→ **Action item**
Pick every line from the data that holds the word "screenshot".

* * * *

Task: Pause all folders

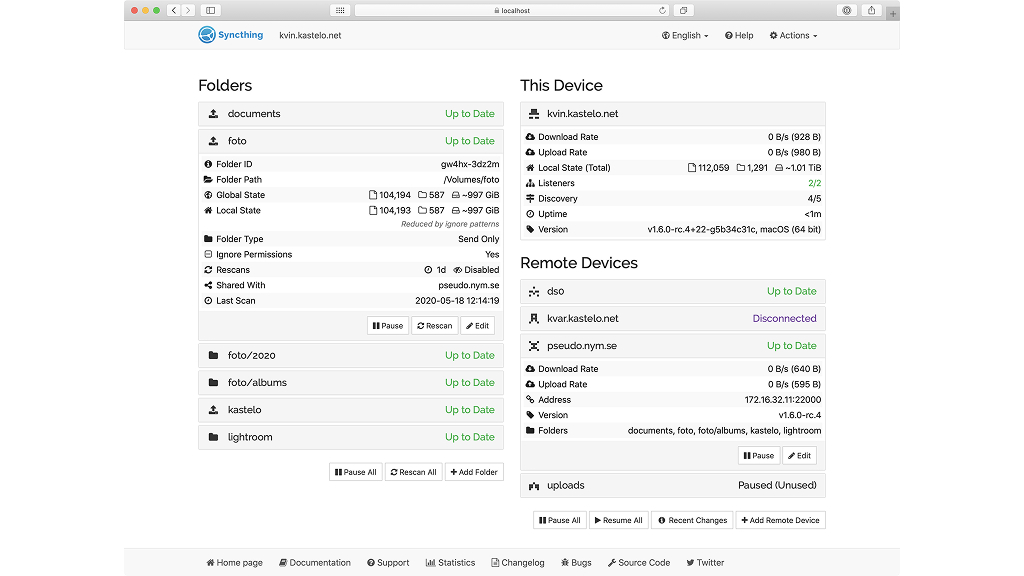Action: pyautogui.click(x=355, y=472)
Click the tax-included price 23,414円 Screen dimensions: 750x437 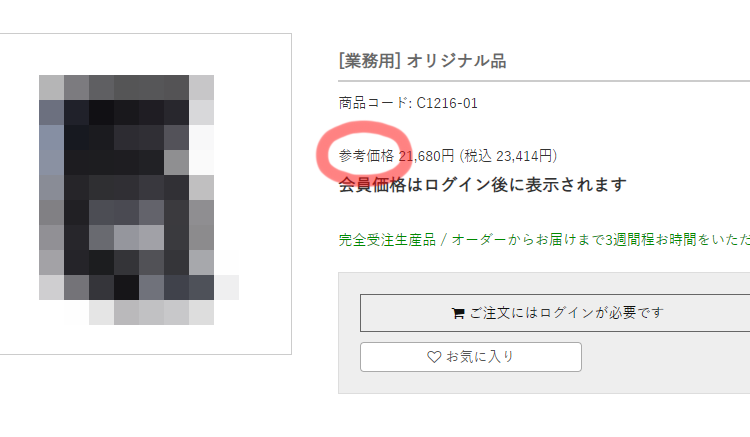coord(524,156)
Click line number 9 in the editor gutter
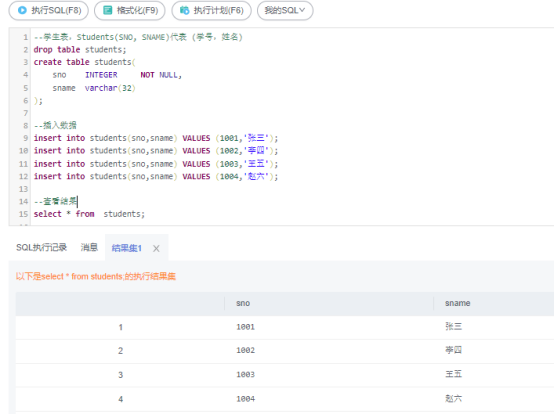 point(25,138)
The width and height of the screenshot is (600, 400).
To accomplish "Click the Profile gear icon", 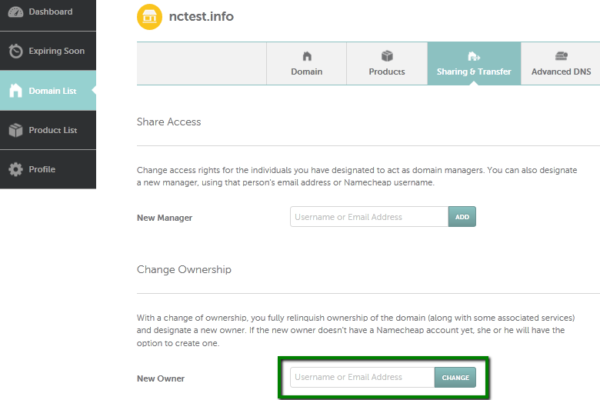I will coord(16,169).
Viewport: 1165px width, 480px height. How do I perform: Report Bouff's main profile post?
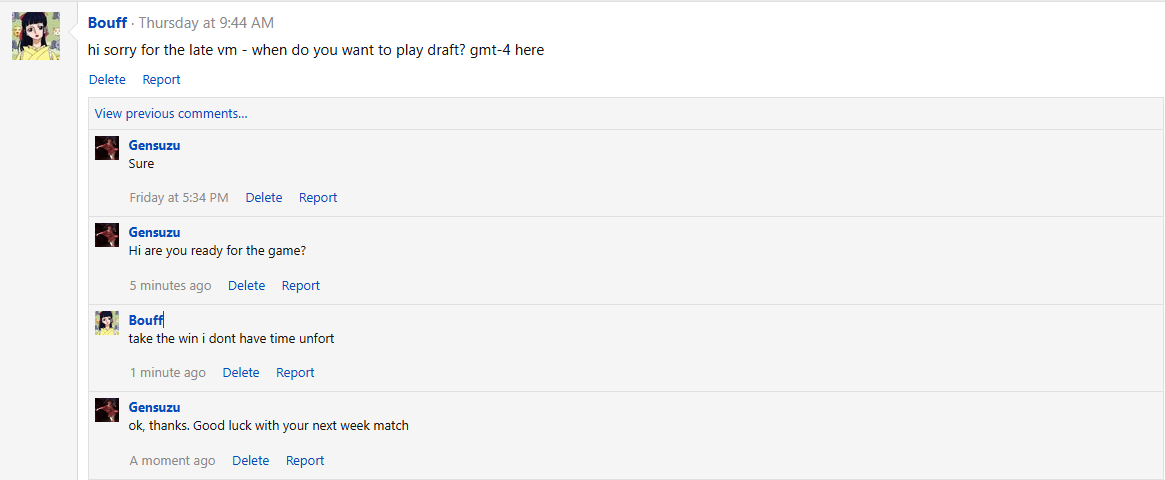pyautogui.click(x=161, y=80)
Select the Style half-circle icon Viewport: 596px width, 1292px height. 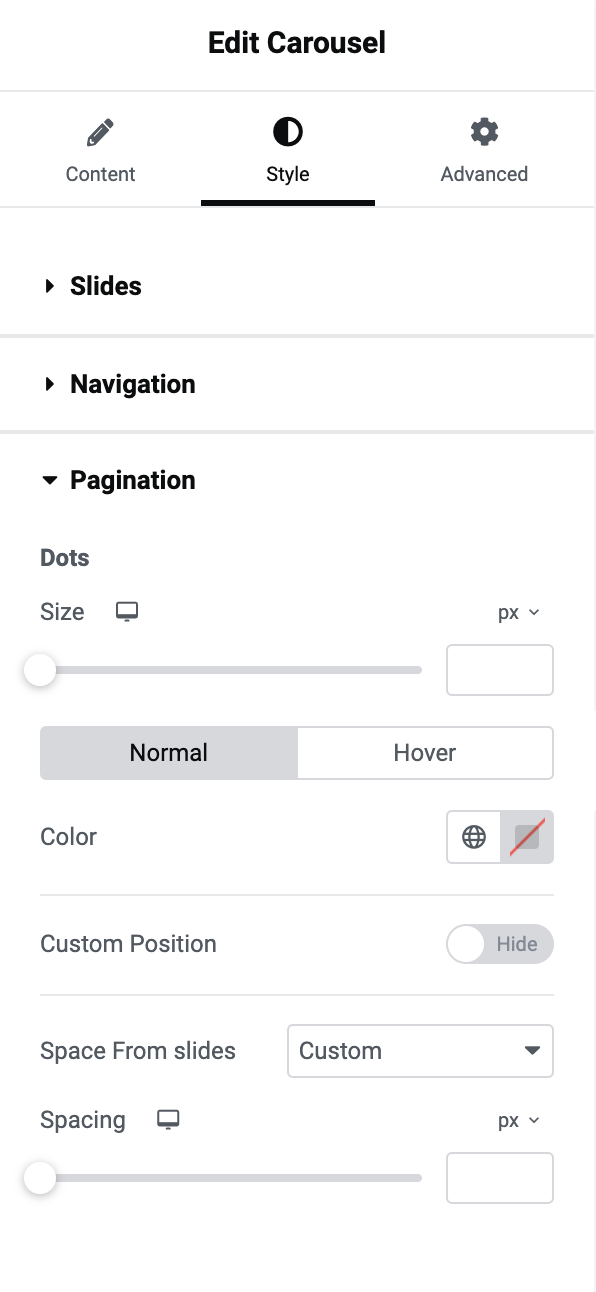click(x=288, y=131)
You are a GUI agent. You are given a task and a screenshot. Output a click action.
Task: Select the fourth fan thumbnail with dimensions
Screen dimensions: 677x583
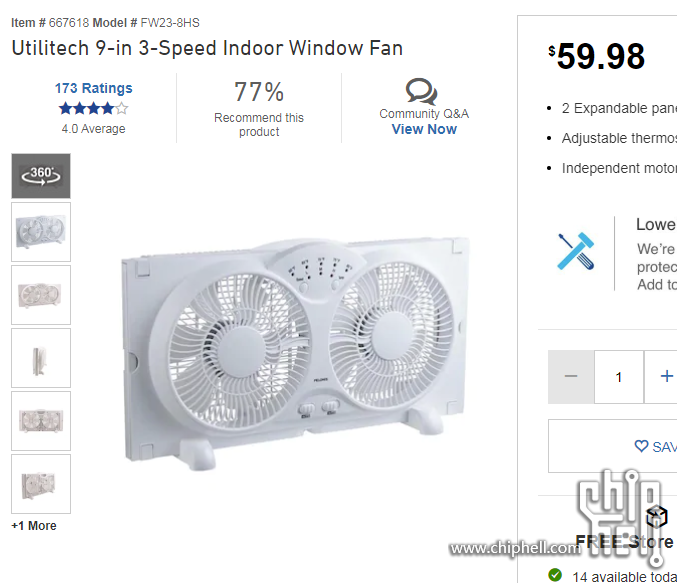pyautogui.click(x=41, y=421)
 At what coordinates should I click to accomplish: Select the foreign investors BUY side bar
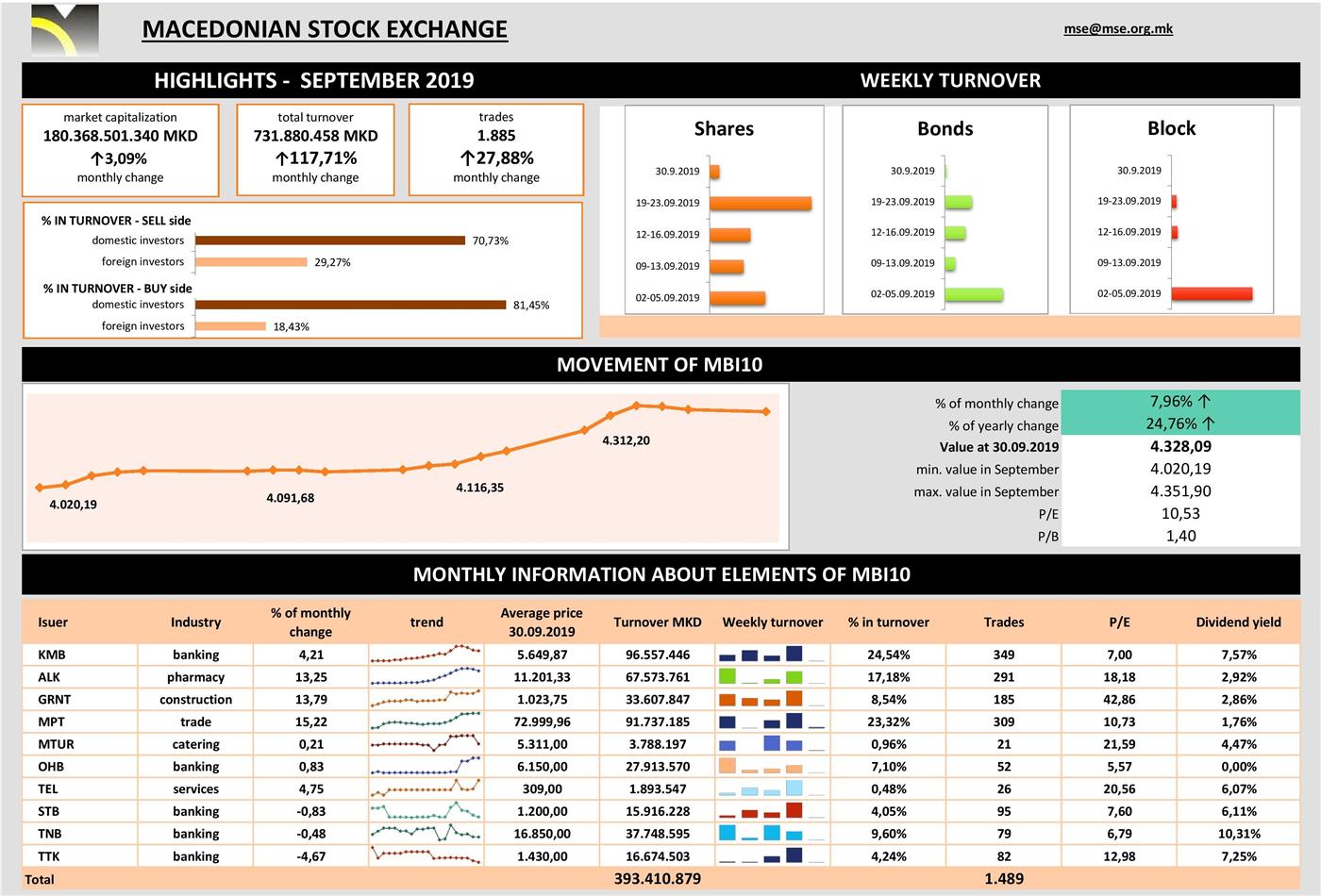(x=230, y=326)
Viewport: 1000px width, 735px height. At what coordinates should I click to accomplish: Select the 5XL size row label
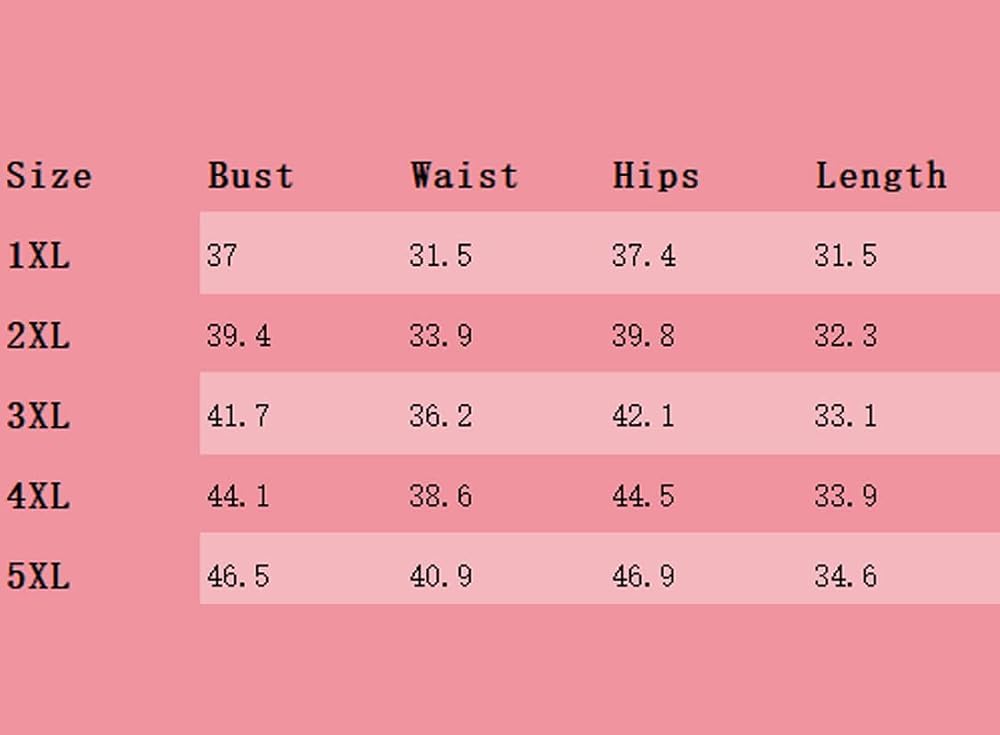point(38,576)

* * * *

→ **Exercise solution**
The width and height of the screenshot is (600, 400).
You are a GUI agent. You are given a task and a screenshot. Output a click action.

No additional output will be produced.